Quelle: Thorsten Richter

breidenbach. Nach dem 3:5 beim Spitzenreiter VfB Gießen soll gegen Germania Schwanheim endlich der erste Heimsieg her.

Von wegen „goldener Oktober“. Das Gegenteil ist Realität! Glückliche und zufriedene Gesichter von Fußballern sehen anders aus. Die einen, Germania Schwanheim, besiegten in der Vorwoche den Liga-Primus VfB Gießen mit 2:1, scheiterten dann aber eine Woche später gegen den Abstiegskandidaten SC Waldgirmes mit demselben Resultat.
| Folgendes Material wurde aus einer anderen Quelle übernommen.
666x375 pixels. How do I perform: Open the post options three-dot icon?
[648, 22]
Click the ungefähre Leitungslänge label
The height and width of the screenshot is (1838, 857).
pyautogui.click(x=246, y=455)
Die anderen, der FV Breidenbach, warten nach dem 3:3-Unentschieden gegen die SG Kinzenbach weiter auf den ersten „Heimsieg und steuerten sechs Tage danach bei einem 1:4-Pausenrückstand (Endstand 3:5) beim VfB Gießen einem Debakel entgegen.

Die „Blauen“ aus dem Gunterstal sind also weiter auf der Suche nach der Form der Vorsaison - und der richtigen Strategie. Doch weit wichtiger als die Systemfrage ist das unzureichende Vermögen, vor eigenem Publikum ein Spiel zu prägen und zu gestalten. Das soll sich am Sonntag gegen Schwanheim (wieder einmal) ändern. Für wen verläuft das folgende Oktober-Wochenende nach Wunsch? Der Liga-Neunte (14 Zähler aus elf Spielen) empfängt den Elften (13 Punkte bei einem Spiel weniger) aus dem Frankfurter Stadtteil. Fakt ist auch: Für den Verlierer wird bei vier möglichen Absteigern (sofern aus der Hessenliga keine Mannschaft in die Mitte-Staffel absteigt) die Luft im Oktober immer dünner.

Der Sieger darf den Blick dagegen wieder etwas nach oben richten. „Beim Spiel in Gießen habe ich mich in der ersten Halbzeit gefühlt, als ob ein Orkan über uns herzieht. Wir haben in der Defensive Fehler gemacht, die bei uns relativ selten vorkommen. Daran müssen wir arbeiten. Gegen Schwanheim, das sich nach einem Fehlstart inzwischen stabil präsentiert, wird eine schwere Aufgabe, zumal die Germania auswärts eine ausgeglichene Bilanz hat“, weiß FVB-Trainer Torsten Opitz. „Wir wollen den nächsten Anlauf nehmen und unseren Heimnimbus endlich in die richtige Richtung legen und müssen die Moral aus der zweiten Halbzeit in Gießen mitnehmen. Selbstverständlich muss man auch den Blick nach unten richten“, ergänzt der 51-Jährige.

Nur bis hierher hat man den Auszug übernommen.